*Material supplied*
•••

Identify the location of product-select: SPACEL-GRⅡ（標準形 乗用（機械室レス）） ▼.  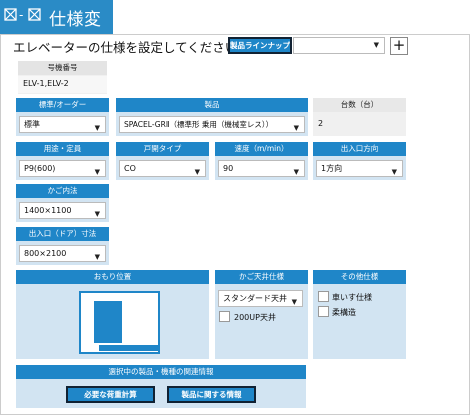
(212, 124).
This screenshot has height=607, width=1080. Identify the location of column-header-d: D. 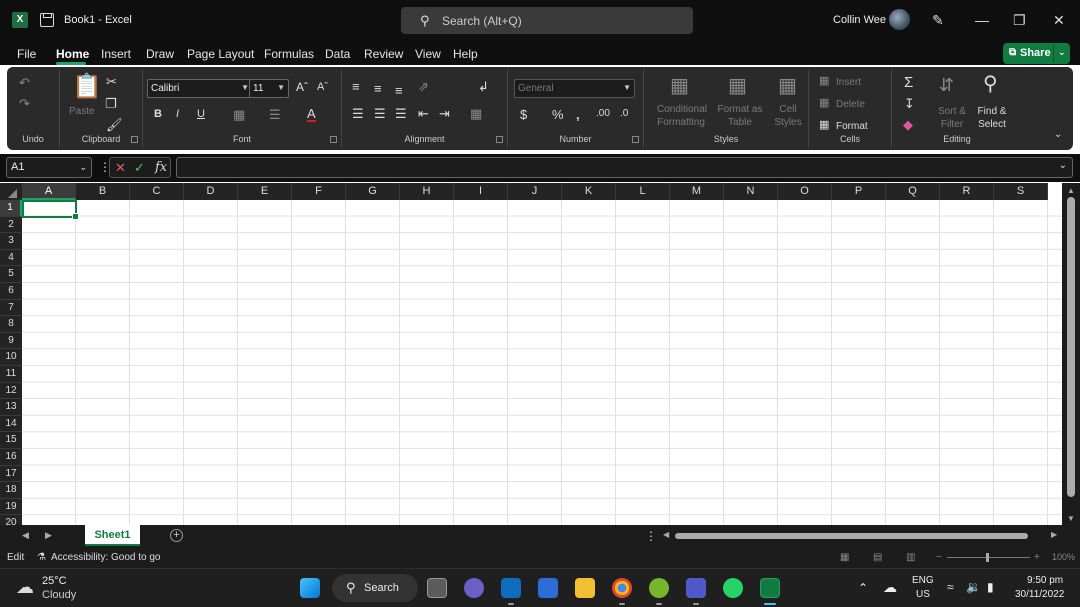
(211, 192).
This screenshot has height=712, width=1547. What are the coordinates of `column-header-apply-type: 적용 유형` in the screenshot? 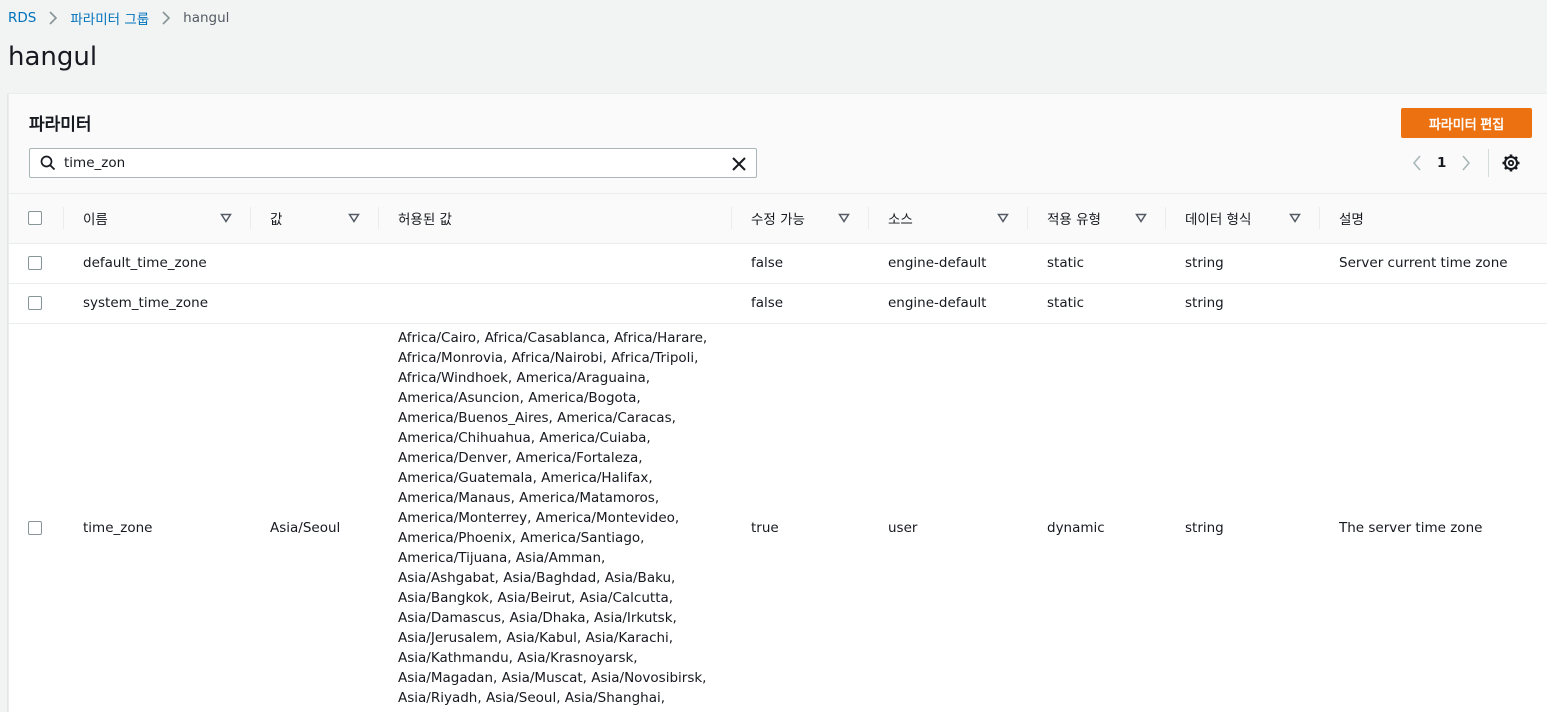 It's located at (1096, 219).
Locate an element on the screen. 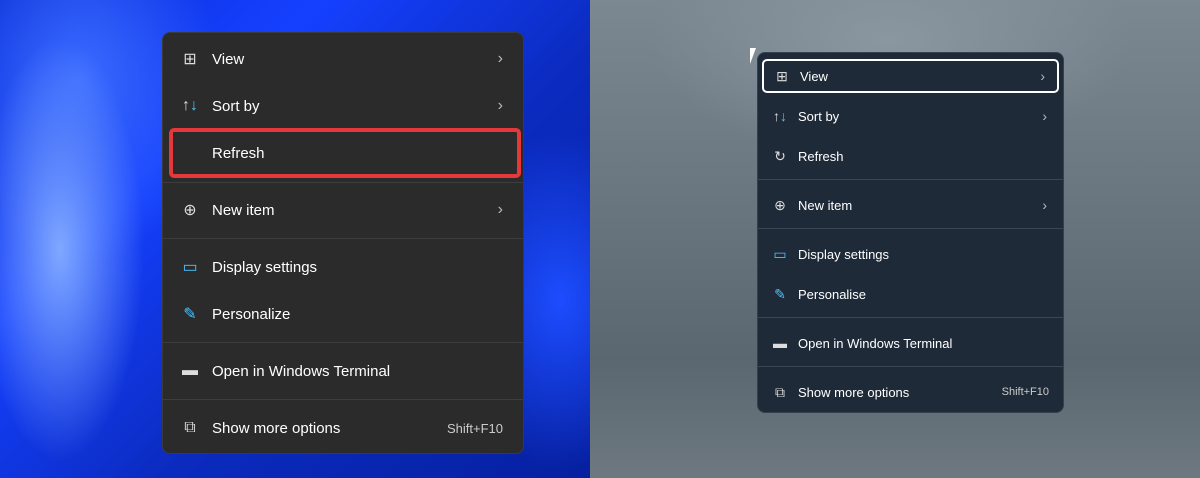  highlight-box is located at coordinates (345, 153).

•••

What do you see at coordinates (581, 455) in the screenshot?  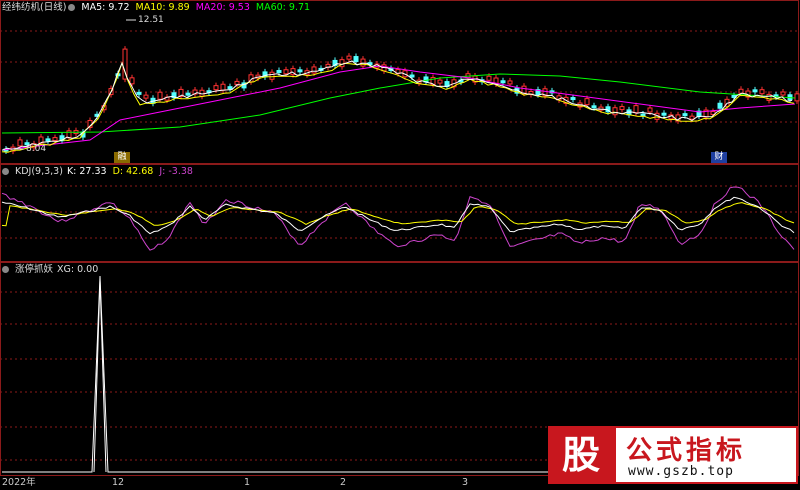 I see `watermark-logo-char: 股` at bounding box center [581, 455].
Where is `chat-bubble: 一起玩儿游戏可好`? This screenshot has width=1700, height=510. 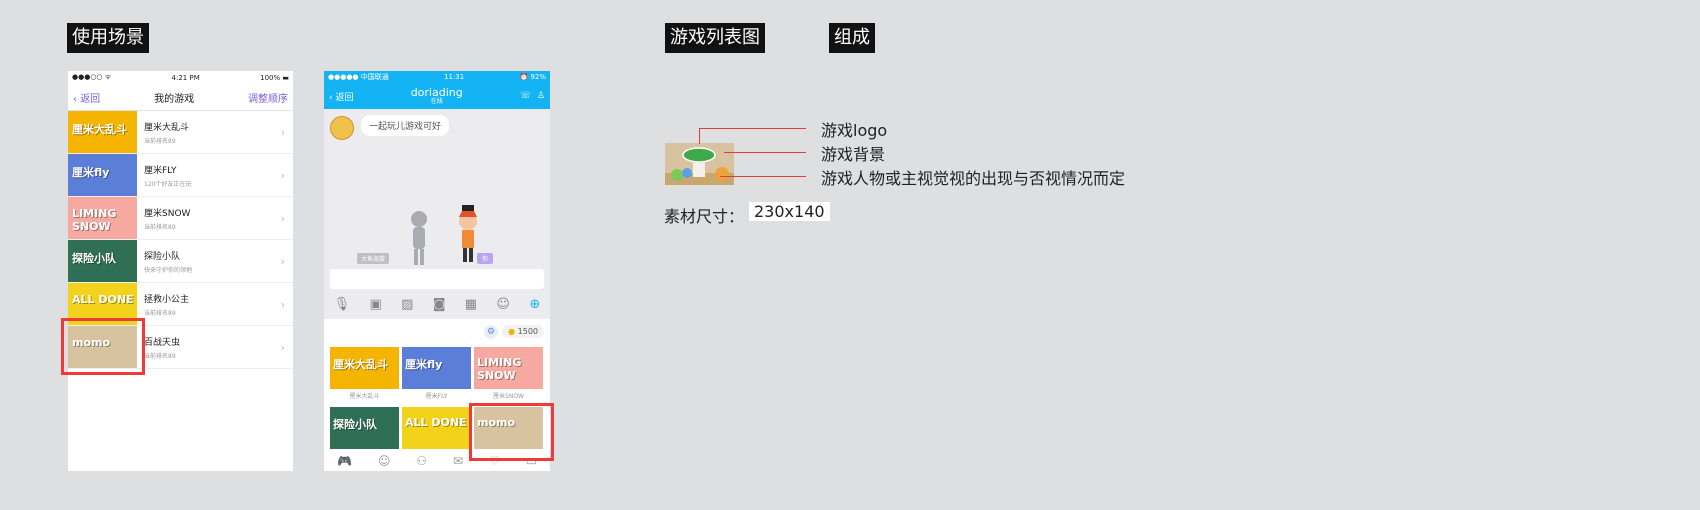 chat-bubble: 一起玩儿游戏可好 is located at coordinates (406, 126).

•••

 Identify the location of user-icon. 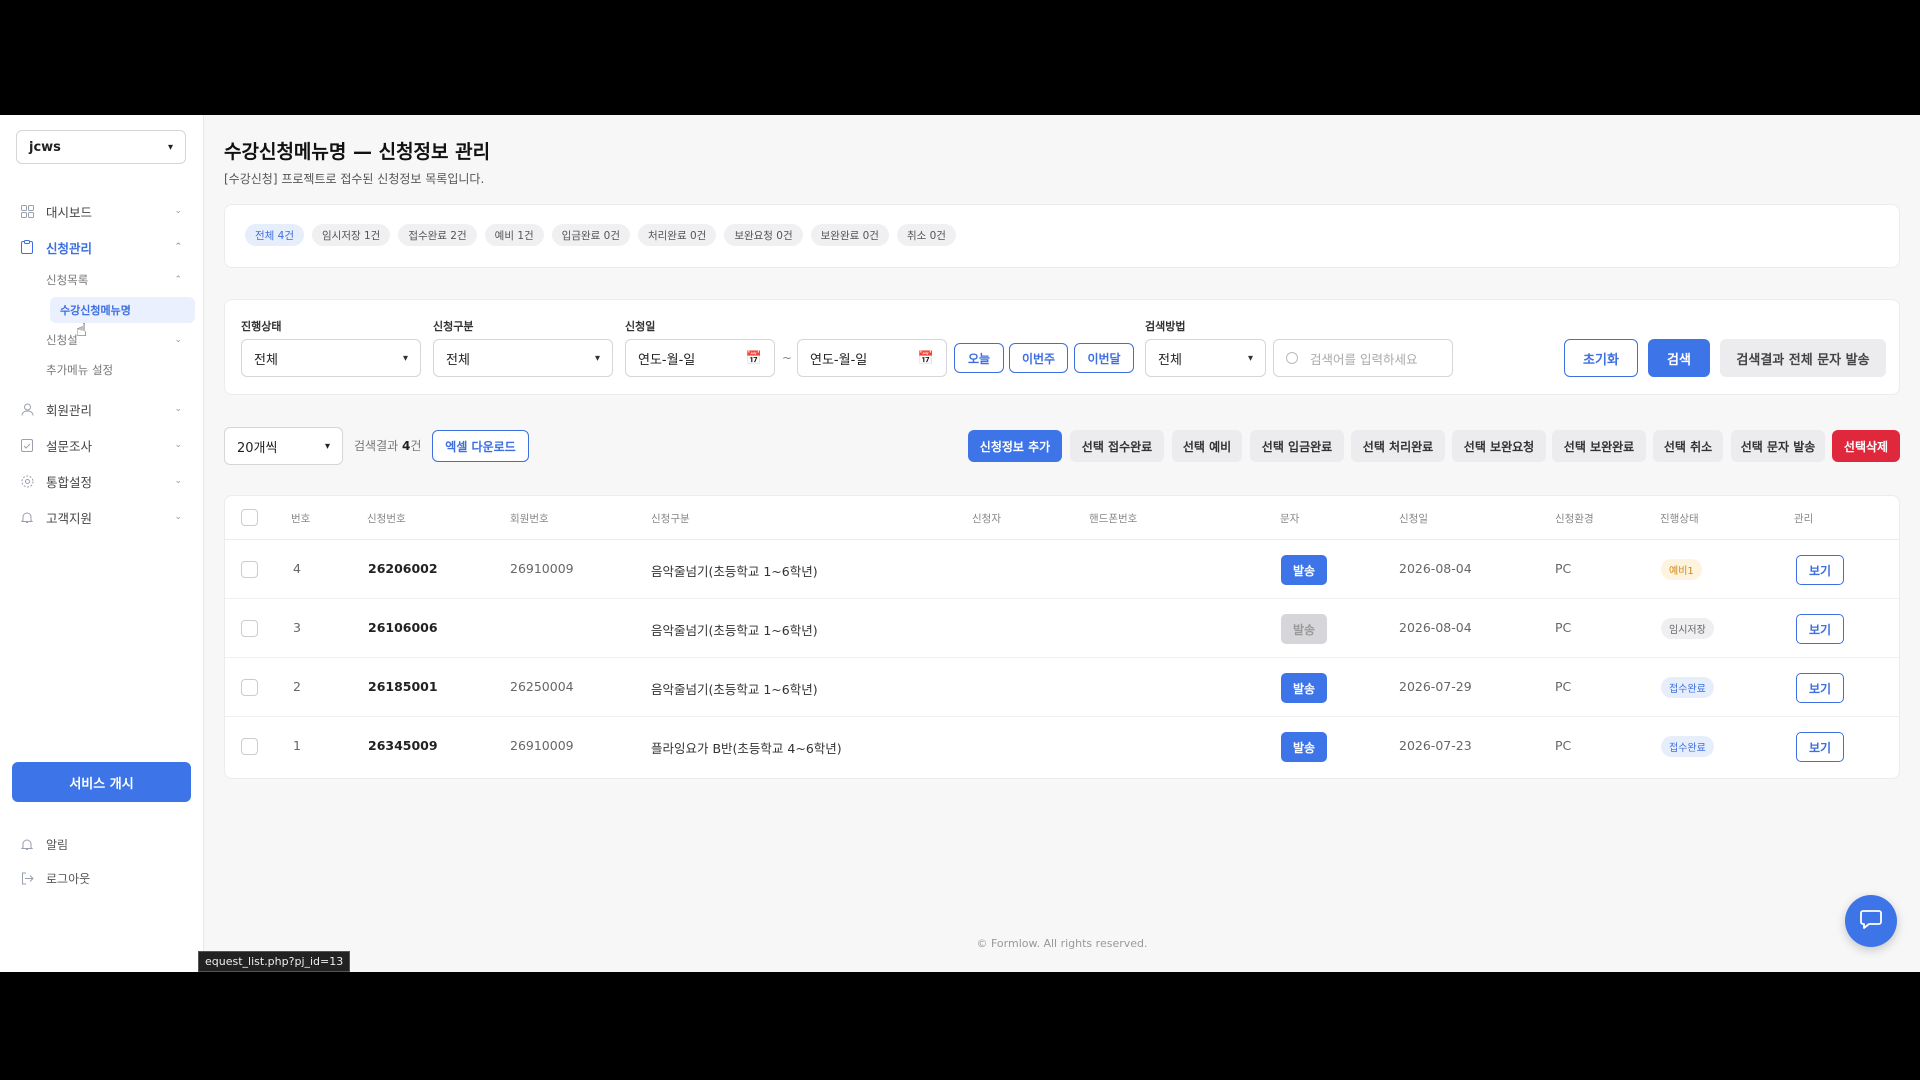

•••

*Required action*
Rewrite the lines from the one containing "Identify the location of product-select: SPACEL-GRⅡ（標準形" through the one containing "(211, 192).", inclusive, changing "Identify" to "Locate" and keeping everything else the same. Omit the pictures.

*Output for this exercise*
Locate the location of product-select: SPACEL-GRⅡ（標準形 乗用（機械室レス）） ▼.  
(212, 124).
This screenshot has height=607, width=1080. Locate the location of column-header-d: D. 
(211, 192).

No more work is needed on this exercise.